Wachovia Admits It Laundered Millions in Mexican Drug Cash
Wachovia bank executives have admitted that the banking giant laundered millions of dollars for Mexican drug lords between 2003 and 2008, prosecutors announced in Miami this afternoon.
The bank has promised to pay $160 million in fines and penalties and to set up new safeguards within a year to prevent drug money from coming through the bank.
If it fails in that effort, Wachovia could face criminal charges, says Jeffrey Sloman, U.S. Attorney for the Southern District.
"Wachovia's blatant disregard for our banking laws gave international cocaine cartels a virtual carte blanche to finance their operations," Sloman said at a meeting in downtown Miami. "[They] laundered at least $110 million in drug proceeds."

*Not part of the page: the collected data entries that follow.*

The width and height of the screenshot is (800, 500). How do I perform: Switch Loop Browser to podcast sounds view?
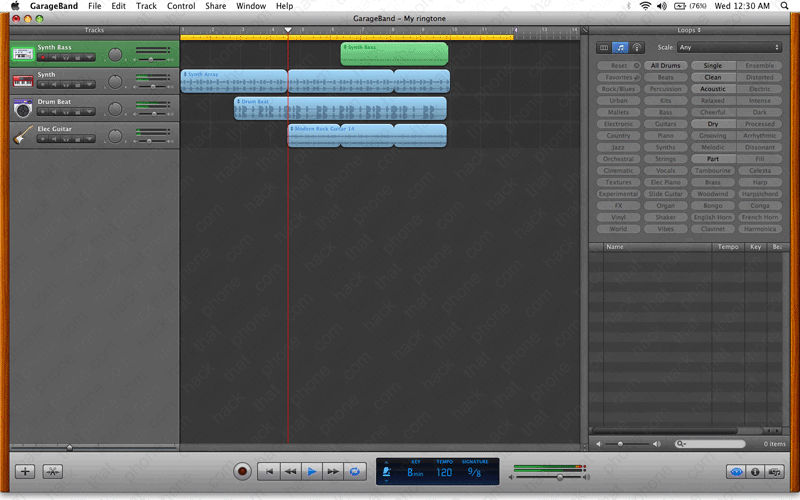637,47
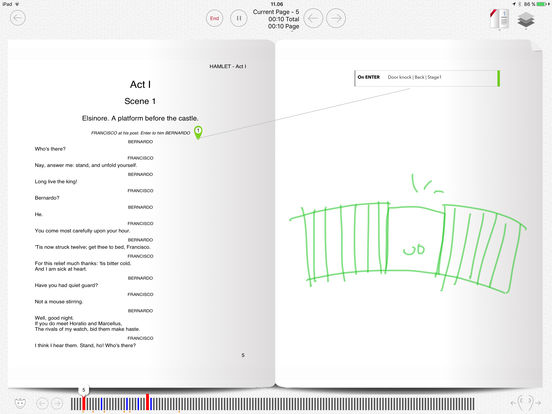
Task: Go to previous page with top arrow
Action: [x=313, y=18]
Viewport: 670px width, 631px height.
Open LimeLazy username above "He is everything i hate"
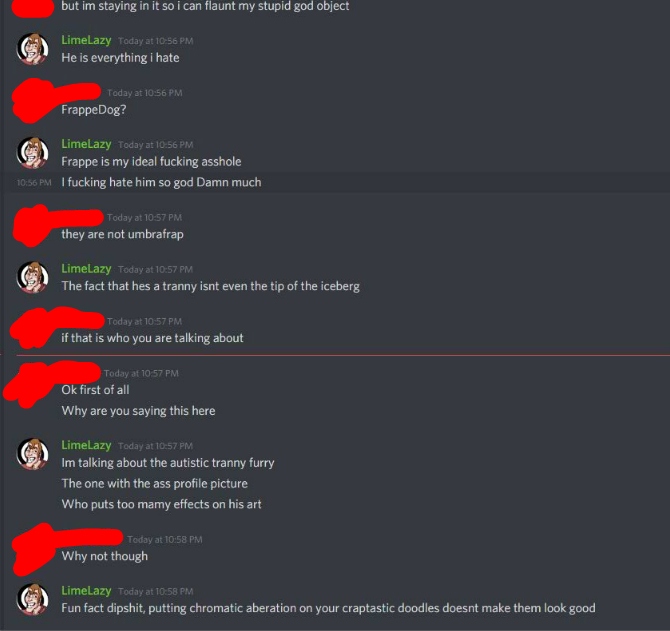[x=86, y=40]
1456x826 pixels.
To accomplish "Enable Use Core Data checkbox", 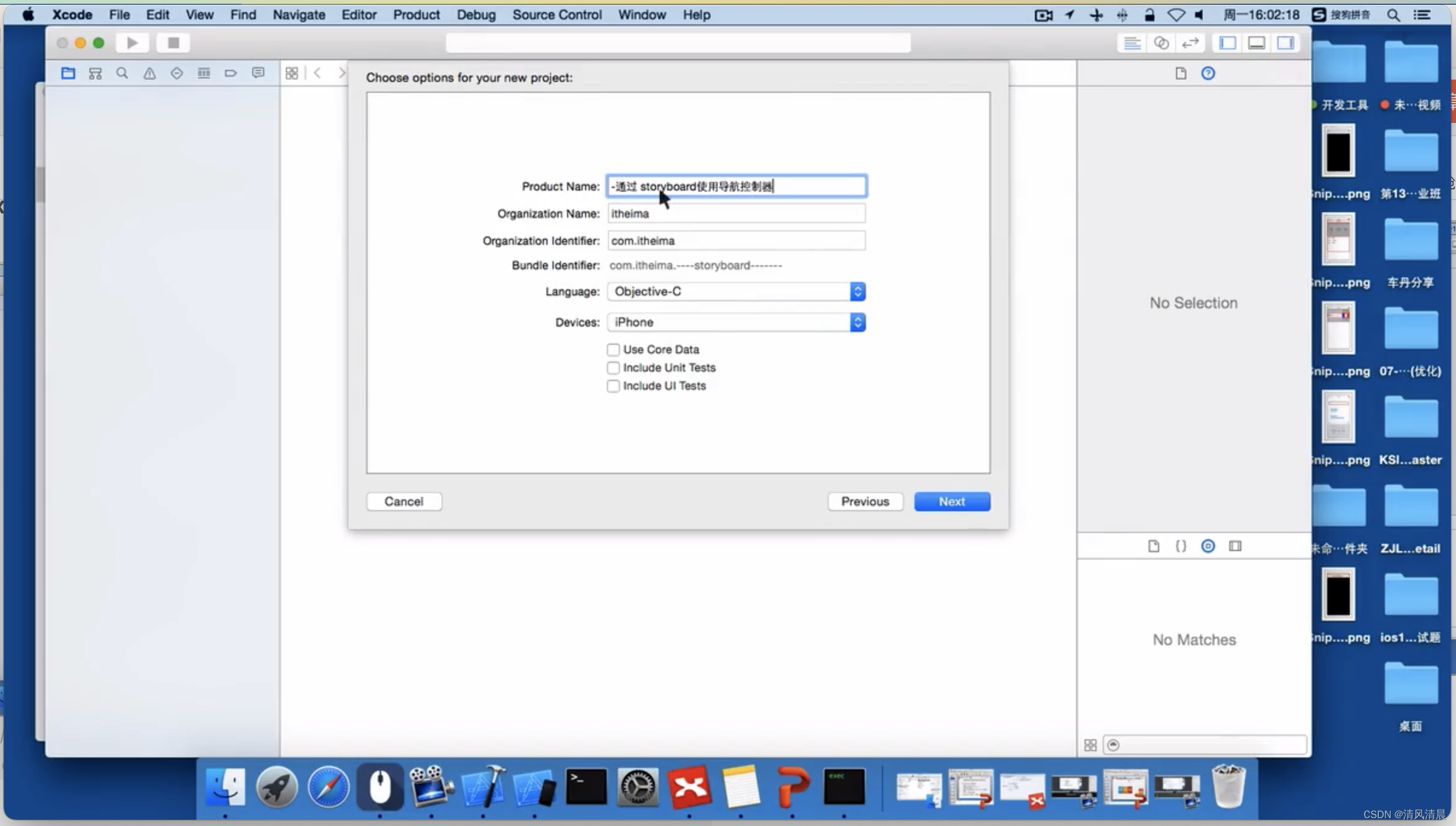I will pyautogui.click(x=613, y=349).
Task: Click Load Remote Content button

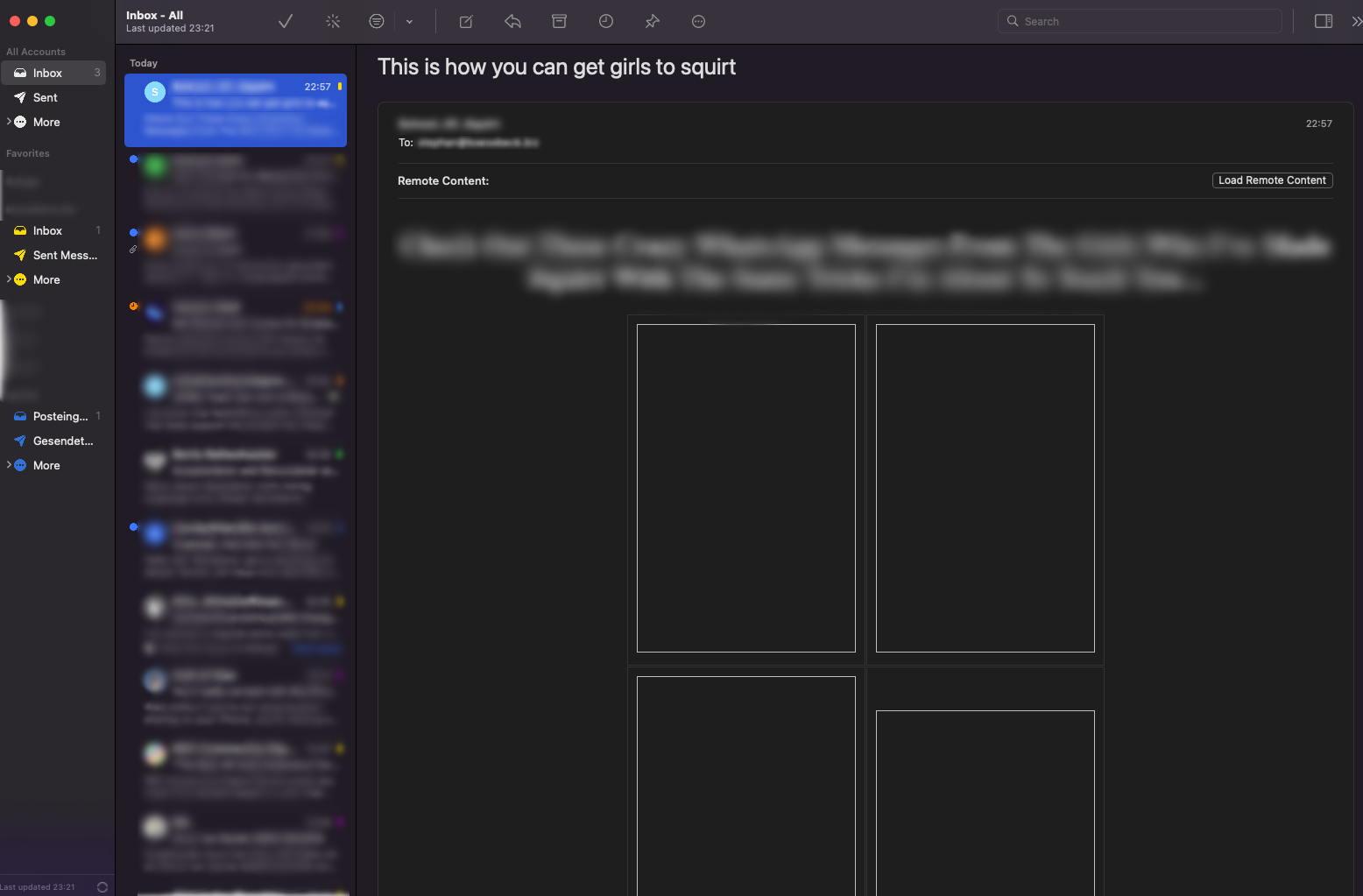Action: point(1272,180)
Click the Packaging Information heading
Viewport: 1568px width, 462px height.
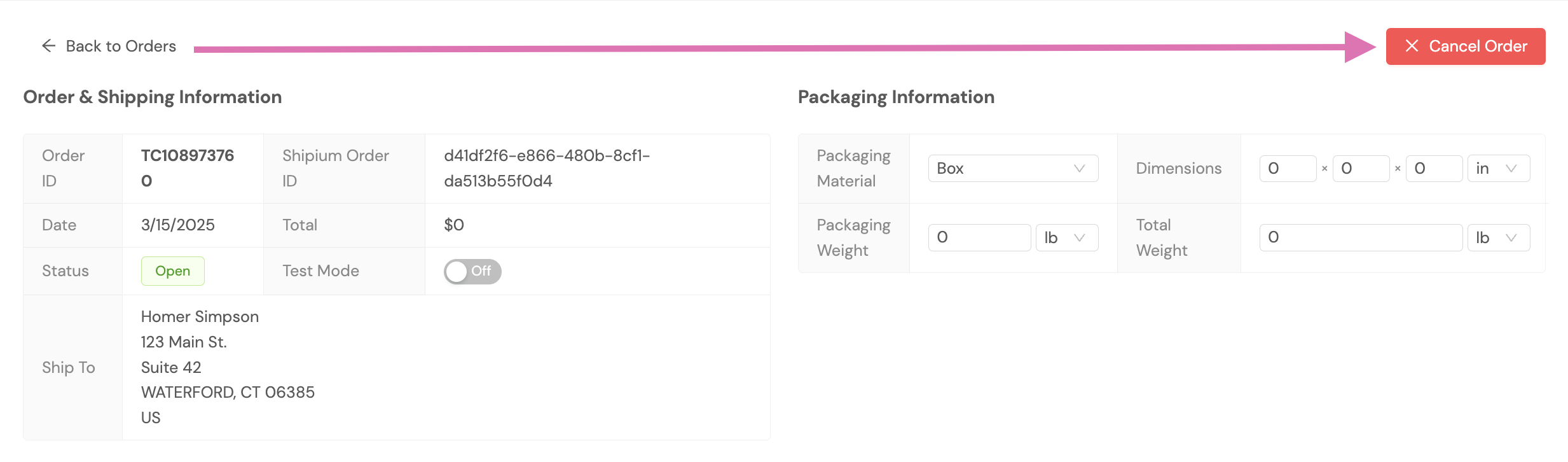896,97

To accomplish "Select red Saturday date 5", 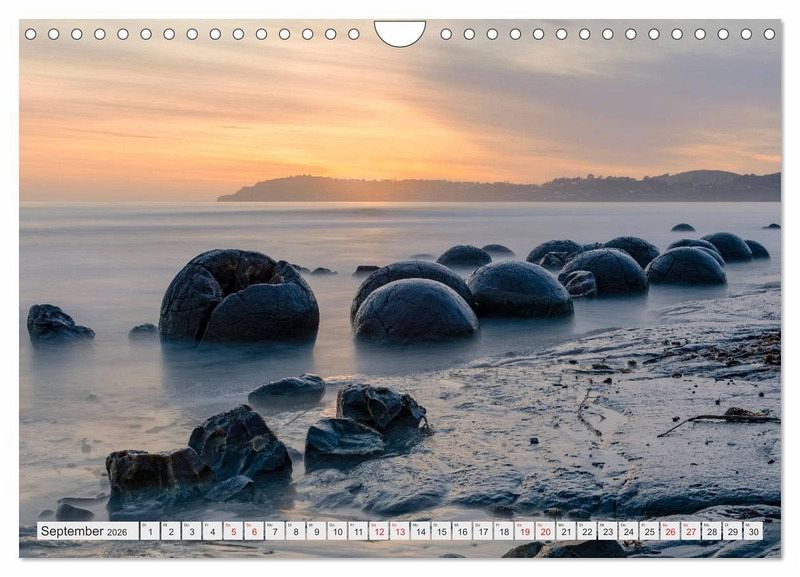I will (233, 531).
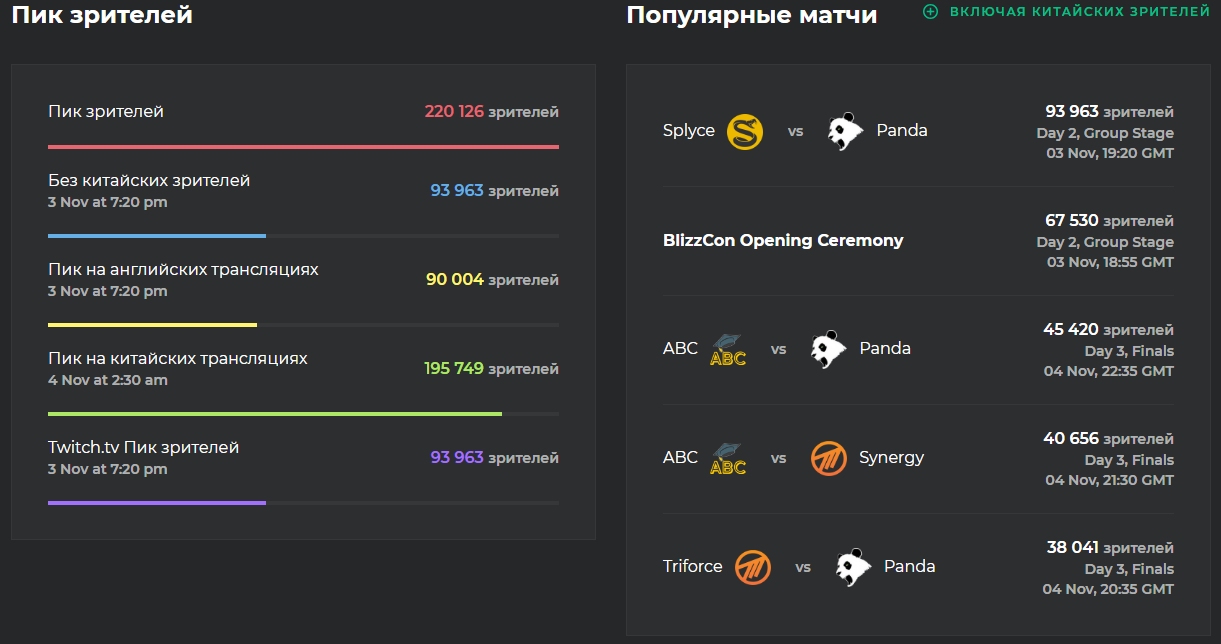Toggle the plus icon for Chinese viewers
Screen dimensions: 1221x644
931,12
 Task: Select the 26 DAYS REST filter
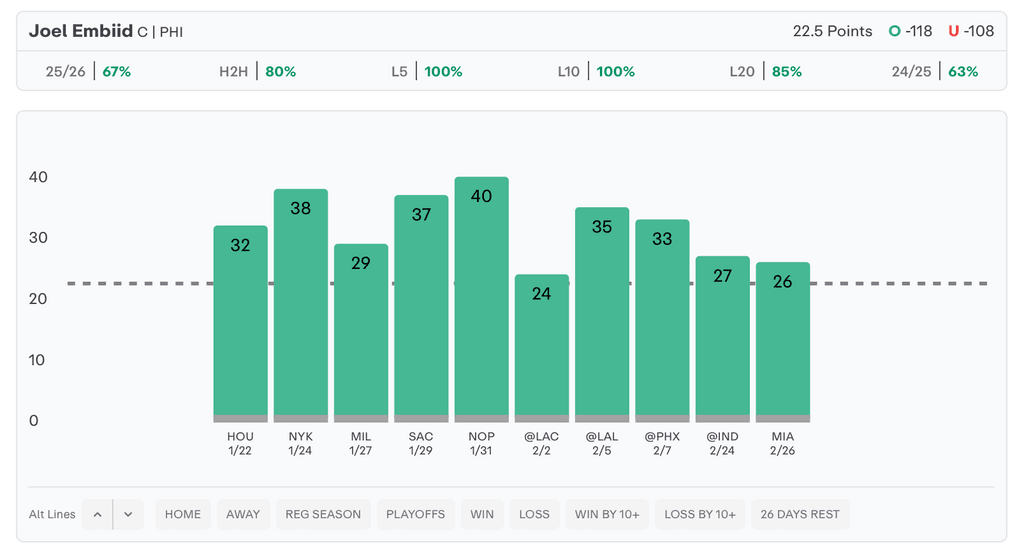tap(800, 514)
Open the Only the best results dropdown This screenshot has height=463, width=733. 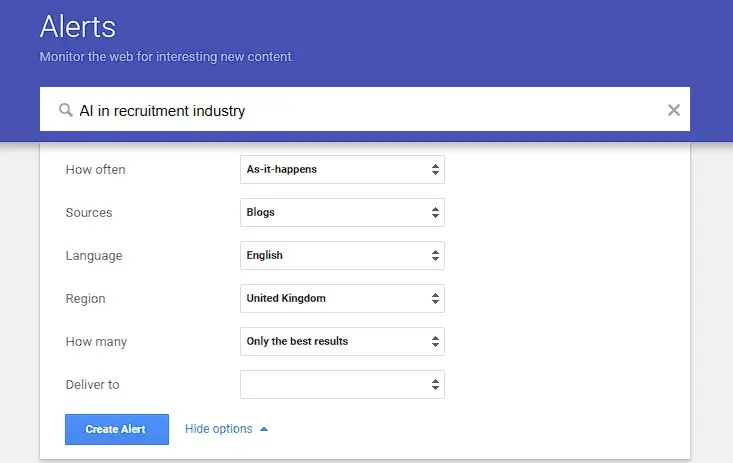point(342,341)
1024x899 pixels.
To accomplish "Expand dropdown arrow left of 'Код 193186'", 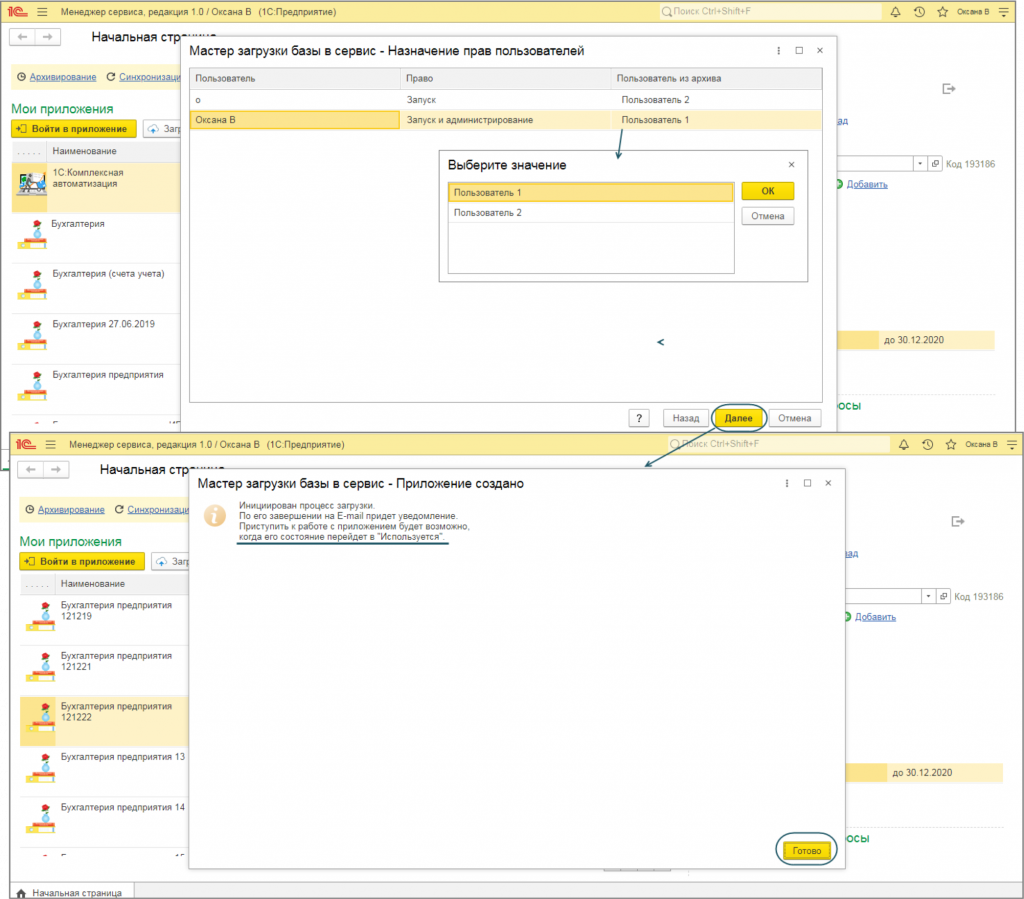I will [x=920, y=163].
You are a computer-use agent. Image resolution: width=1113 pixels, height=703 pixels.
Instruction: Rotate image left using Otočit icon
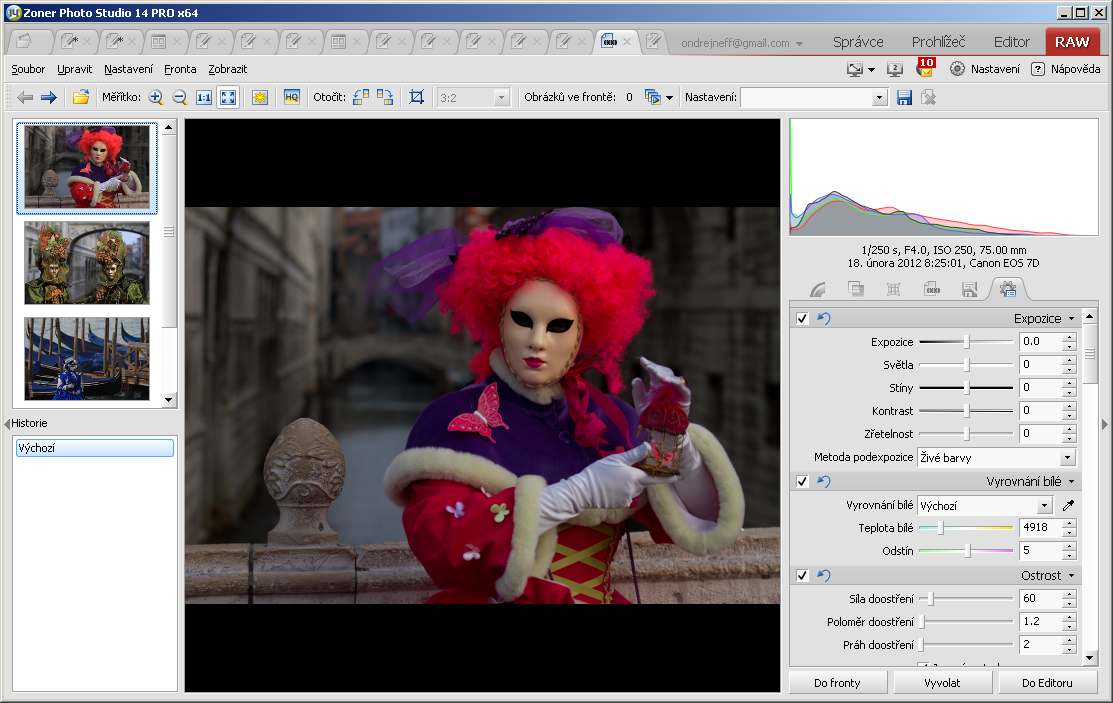tap(361, 97)
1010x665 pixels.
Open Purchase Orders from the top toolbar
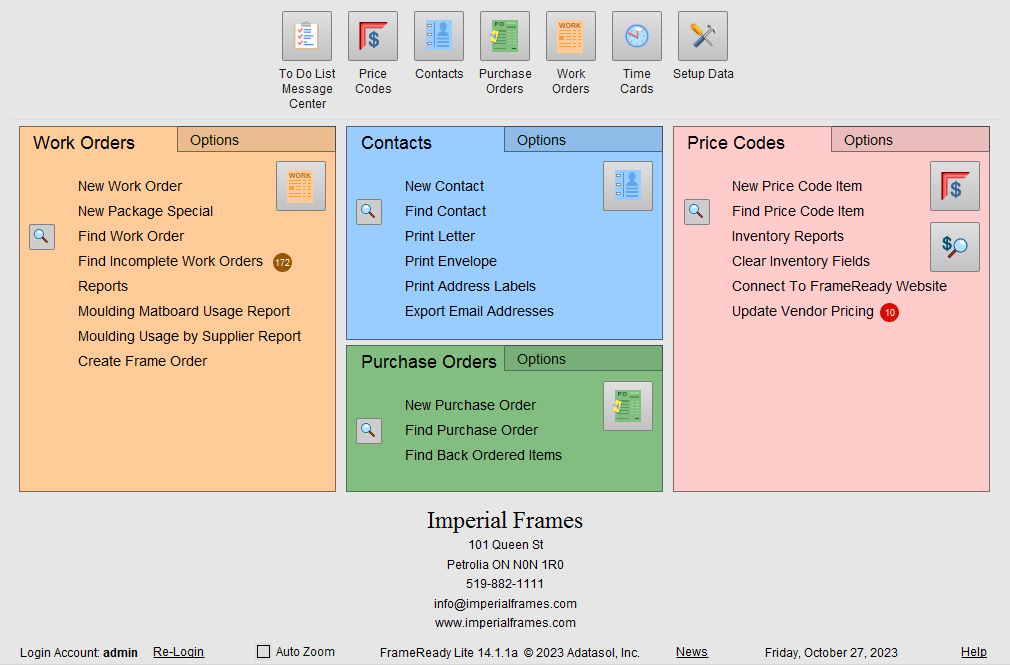tap(505, 36)
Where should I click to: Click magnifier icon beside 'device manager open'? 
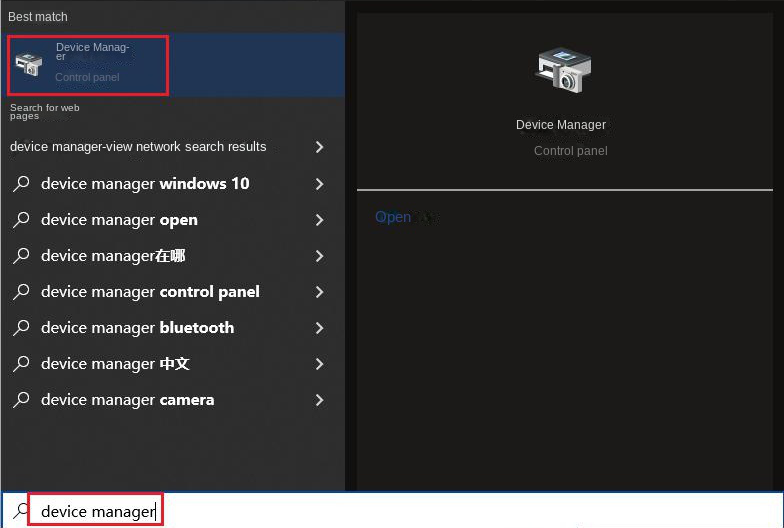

The feds built a case against Wachovia around the bank's relationship with Mexican exchange banks called CDCs (or casas de cambio).
Wachovia execs knew as early as 1996 that the Mexican CDCs were hot spots for drug money but kept doing business with them anyway, Sloman says.
The American bank routed billions of dollars in the past ten years through the CDCs without any effective oversight into where the cash was coming from.
Prosecutors were able to trace some of that money to the purchase of several airplanes used in drug runs, which led to more than 20,000 kilos of cocaine being seized by investigators.
Under an agreement signed by federal Judge Joan Leonard this afternoon, Wachovia will forfeit $110 million in illegal proceeds from drug sales and pay an additional $50 million fine.